Some days it's difficult to get out of bed in the morning.  We think about all the things we have to do that day and we think about all the things that are troubling us.  Maybe we're having a tough time with family members, with our jobs, or with illnesses.  That's why Christmas is a perfect time to think about and reflect on why Jesus came to earth for us.  What is Jesus offering us?  Is he offering us a life without pain?  A life without any form of suffering or hurt?  No.  Jesus is offering us Love.  When he came here as a man, he experienced our ailments, our hurts, betrayals, and sufferings.  He knows what it feels like.  It is a very important distinction to remember that he is offering us Love and not a guarantee of painlessness, and he wants us to experience his love.  Having love is more vital than having a pain-free life... keep that in mind anytime you are feeling discouraged.


If you want to be a true disciple of Christ, you must take up your cross and follow him.  No one ever said this life was going to be easy.


Unfortunately though.... for as much as we might like this to be true some days..... certain things are not for us to decide.  We cannot choose for our cross to be made with styrofoam!


Merry Christmas!!  :)




Sunday, December 19, 2010

Can you give me a hand here?

I just had another extremely productive Sunday evening.  I must have gotten too much sleep this weekend, because I am fighting off an overabundance of energy.  The Steelers game was a good opportunity for me to wave some of it off and lift my (little) hand weights while watching, but even that wasn't enough to reduce the high energy level.  After the game was over, I literally ran around my apartment and later jumped/danced like a maniac to the radio for a few minutes  (It is a sad evening since the Steelers lost; I had to push myself through the silly motions). 

Then I thought, "OMG, how awesome would it be if I could do a handstand?!!?".  Doesn't everyone think of stuff like this?  I unsuccessfully tried to do it a few times before I had the ingenius idea of looking up instructions on the internet.  I swear to you that I am a 29 year old female and not a 13 year old boy, although I can identify with them... Breakouts?  Check.  First-kiss jitters and sweaty palms on a date?  Check and check.  Moustache slowly growing?  Check.   

Anyway, for those of you who are married with children or even just married, you're probably wondering 1) why the hell would she try to do handstands in her free time? and 2) what is free time?   The answers are relatively simple.  1) I am supercool.  2) Free time = this is what single people have if they have already cleaned the apartment, done all the laundry, talked to the folks, and caught up with friends on the phone.  Yes, there are things I could and should do such as volunteering or a part-time job, but I'm working on those.  In the meantime, I am supercool.

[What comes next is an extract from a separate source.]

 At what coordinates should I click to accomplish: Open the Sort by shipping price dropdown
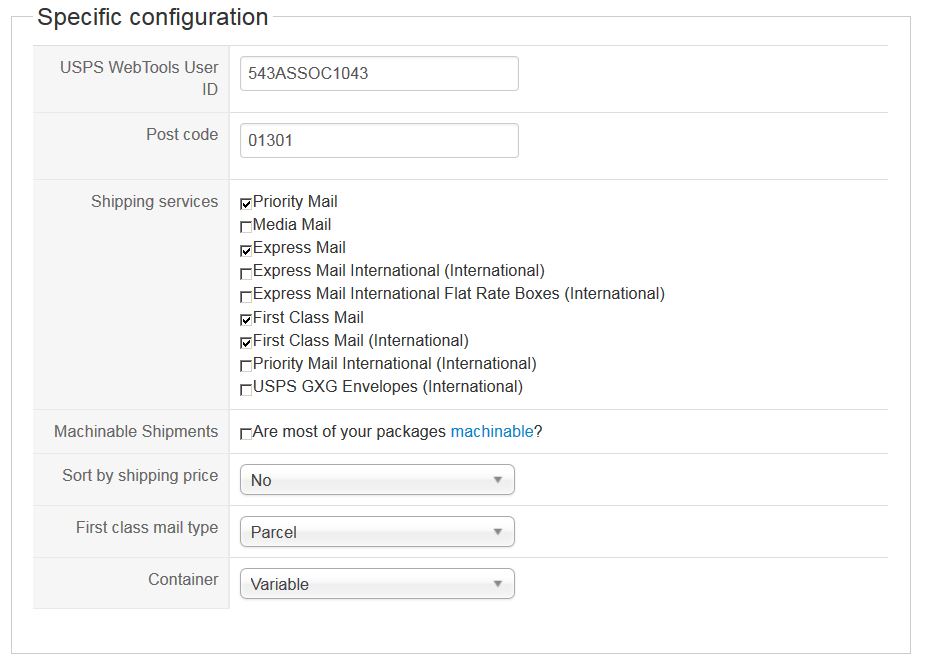377,480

On one episode of Sex And The City (SATC), the characters are discussing their "Secret Single Behavior" (SSB).  In a way, attempting handstands could count as one of those except for the fact that it is not a secret and it is not something that I routinely do (until next Sunday night, of course!).  On the show, they didn't want their boyfriends finding out about the SSB they do when said boyfriends are not around because they were worried it would scare them away.

Back to the point - so after I watched some experts online and got some tips, I decided it would be smart to clear a space in front of a wall so that I wouldn't flip over.  Good idea?  Yes!  Was it a tip I learned from the internet?  No!  I awkwardly slid/crumpled on my first attempt which caused my wrists to crack in a bunch of different places and made my neck feel funny.  Undeterred, my second attempt was so bad I'm not sure what really happened... it was a blur.  There was a loud thud against the wall, my hair was disheveled more than it normally is, and I decided to wait until there was another person around for fear of getting hurt.  See, this proves I'm not a 13 year old boy.  The boys would just do it anyways and then damage something.  I am much more sophisticated/mature than that (read: I really don't want to drive myself to the ER to explain how I broke my wrist and then have to explain all over again at work on Monday.  Not everyone understands the plight of the brave).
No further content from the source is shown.